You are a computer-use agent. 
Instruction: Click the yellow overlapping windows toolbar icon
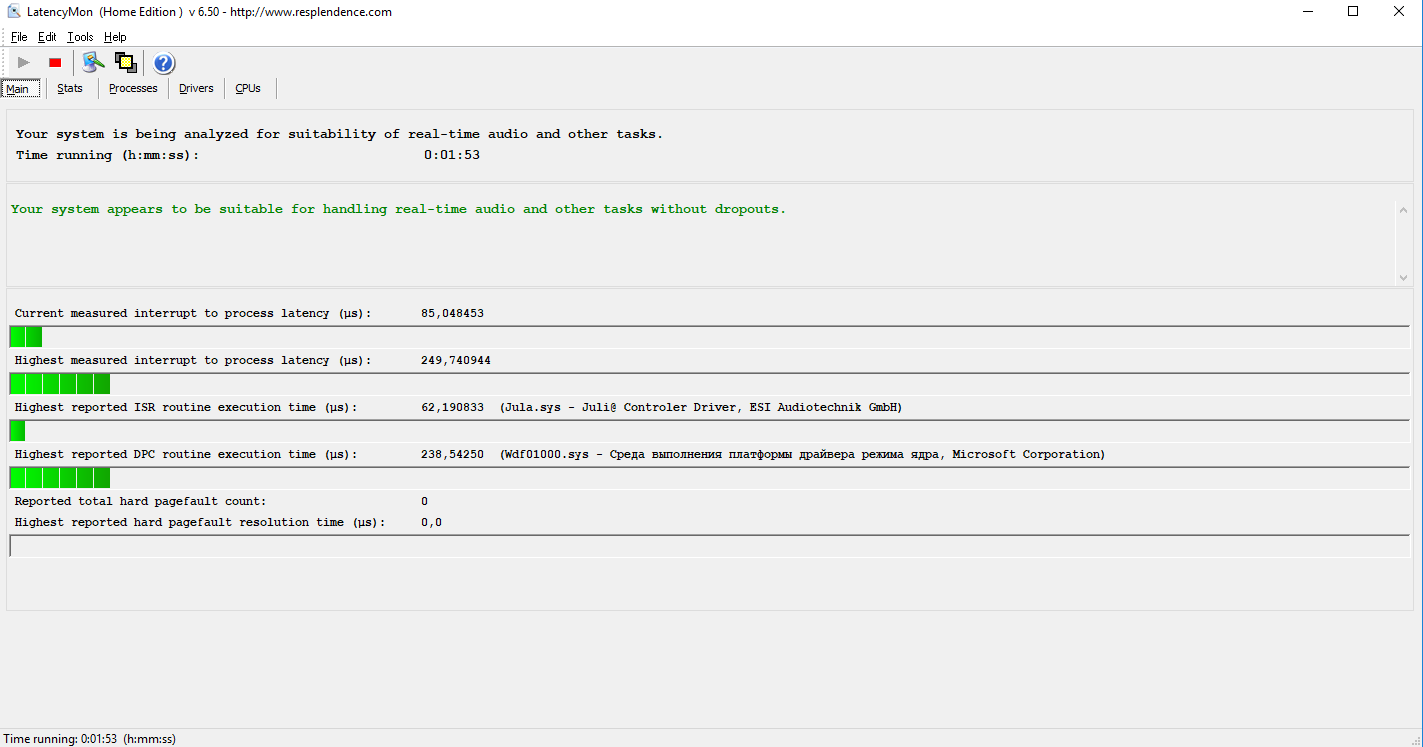(125, 63)
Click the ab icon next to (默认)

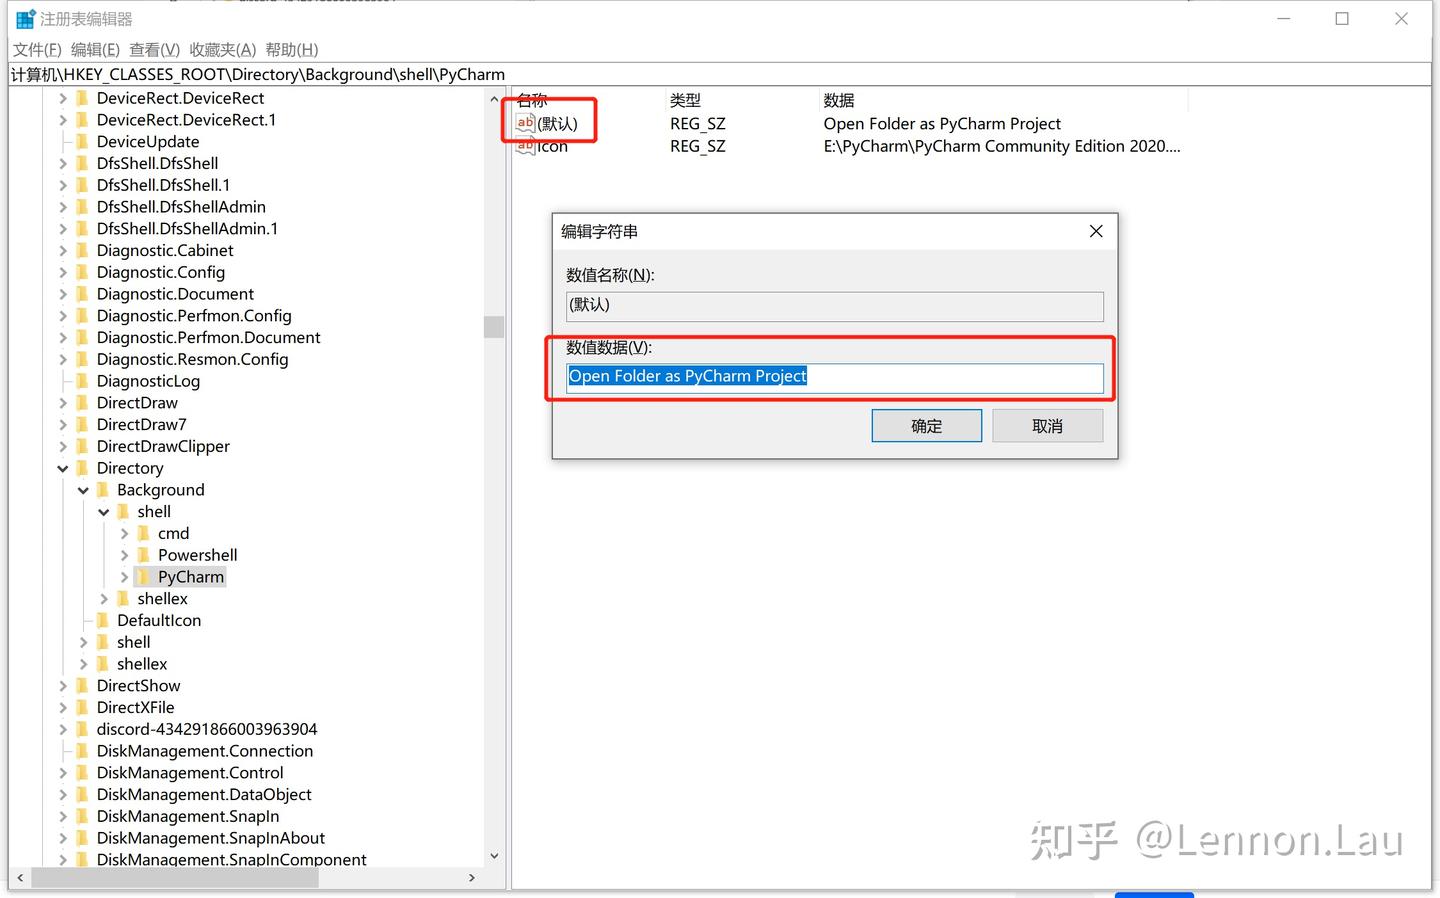[x=525, y=123]
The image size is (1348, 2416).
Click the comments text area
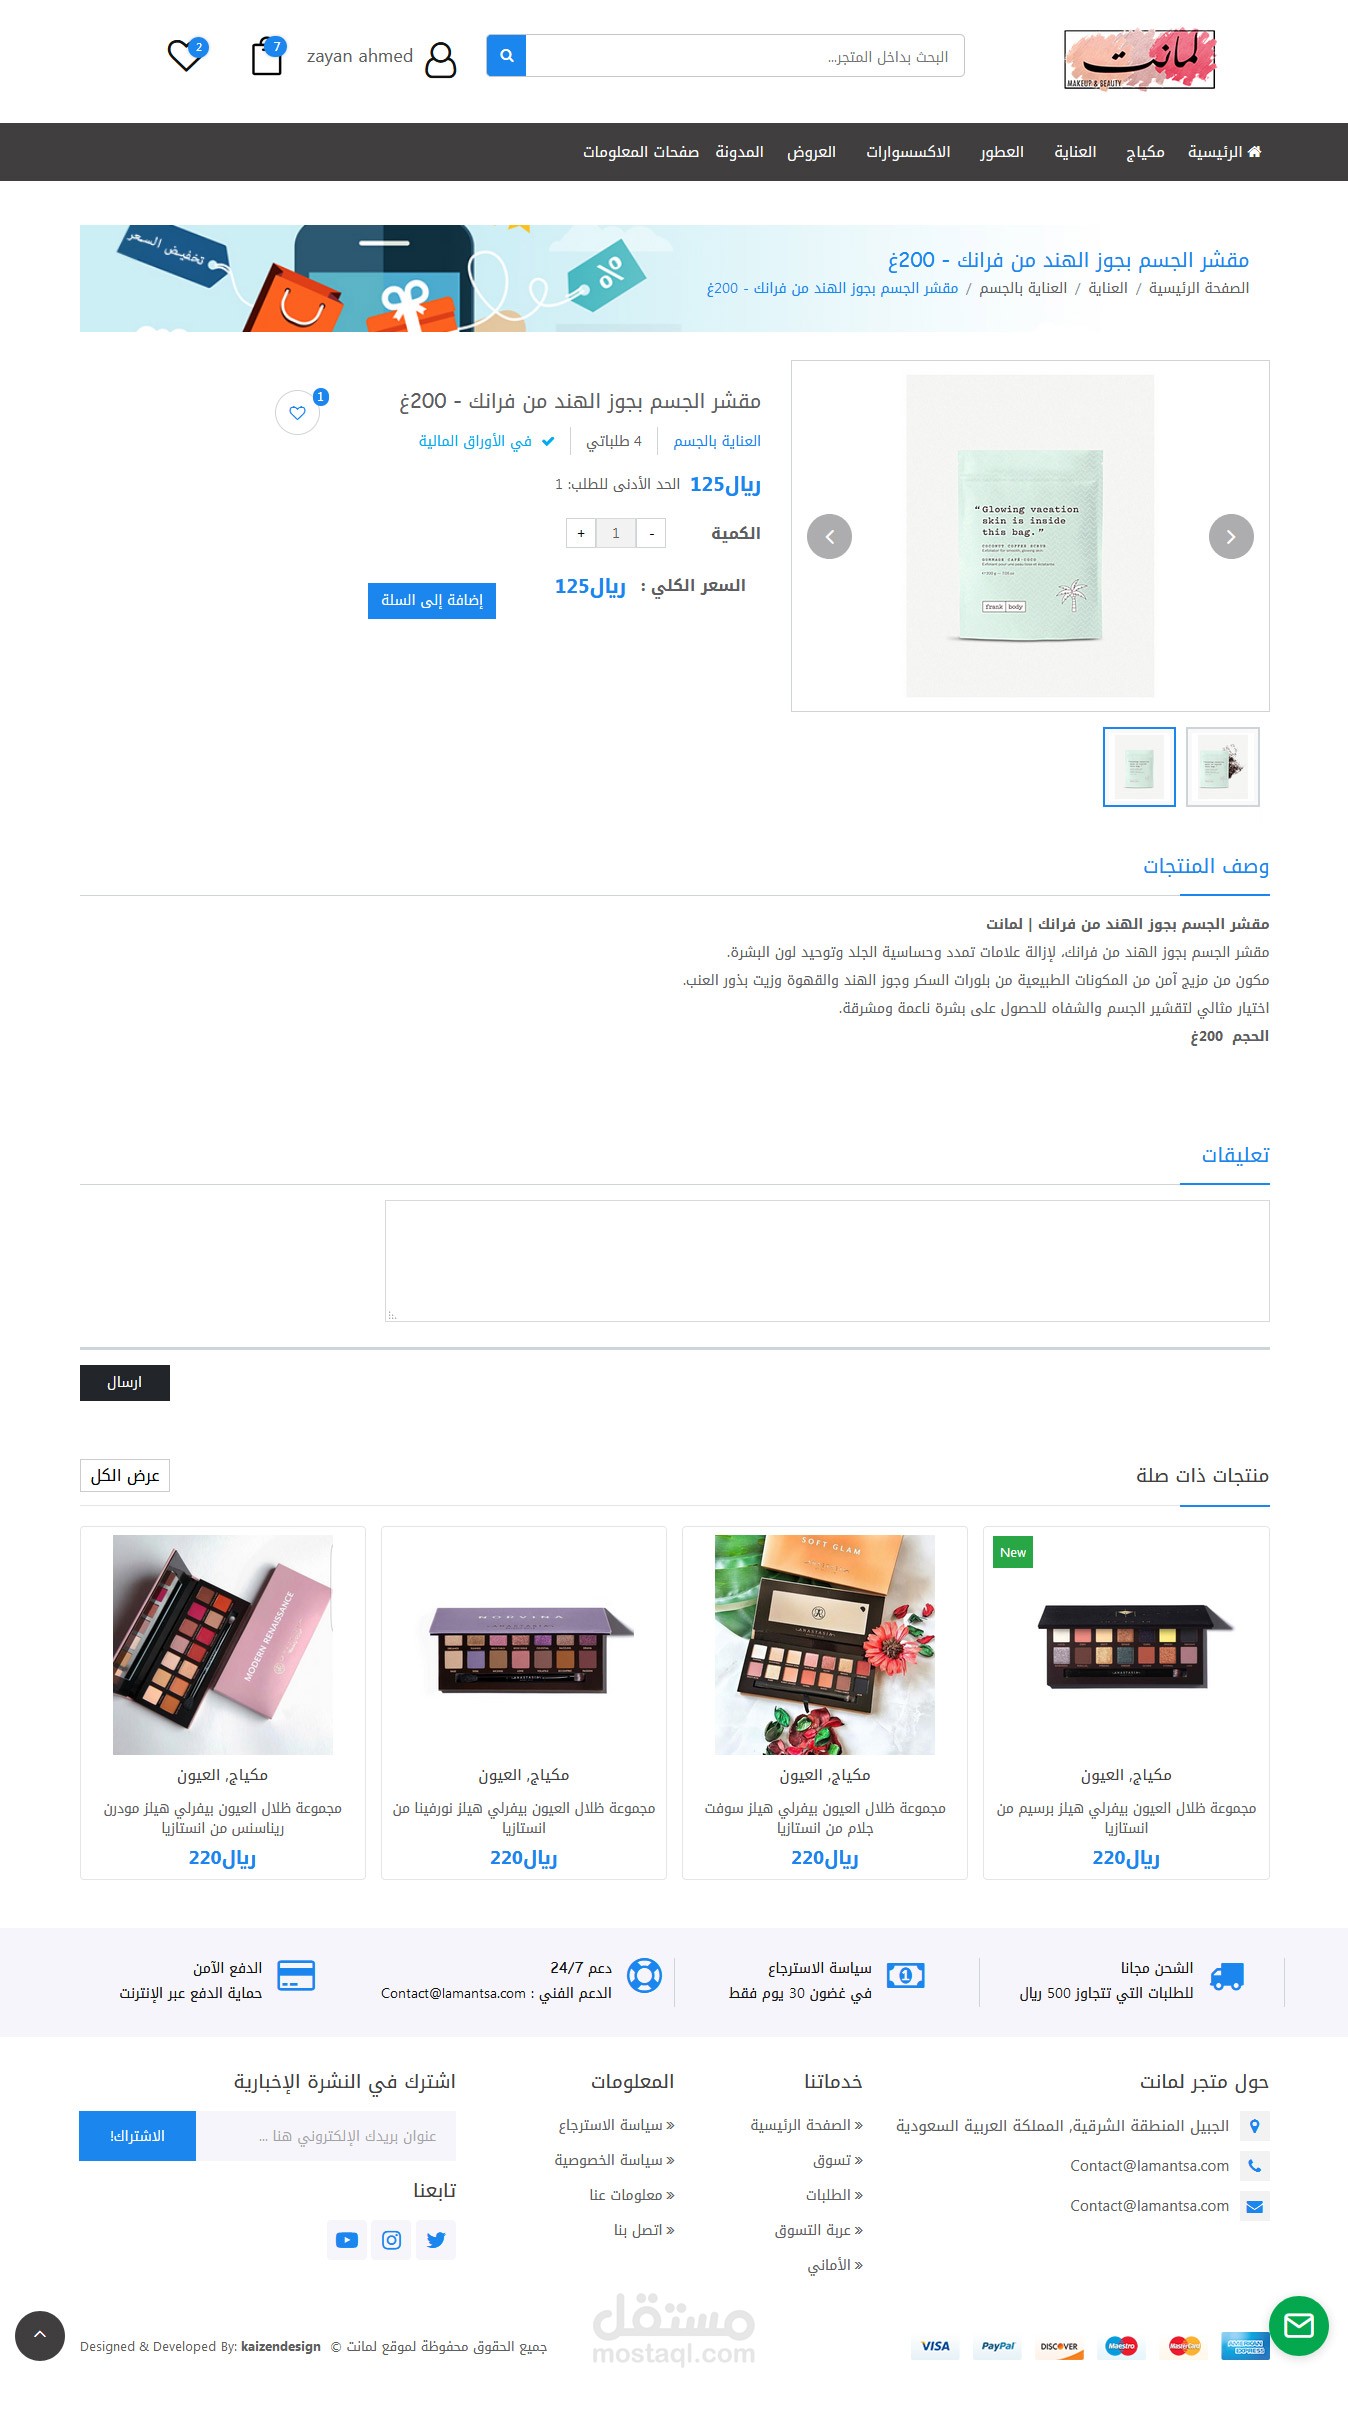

Task statement → Reproduce the listing exactly, but keep its images out of the copy.

Your solution →
You are a computer-use agent. 
Instruction: Click the yellow overlapping windows toolbar icon
(125, 63)
Click the ab icon next to (默认)

[x=525, y=123]
The image size is (1348, 2416).
Click the comments text area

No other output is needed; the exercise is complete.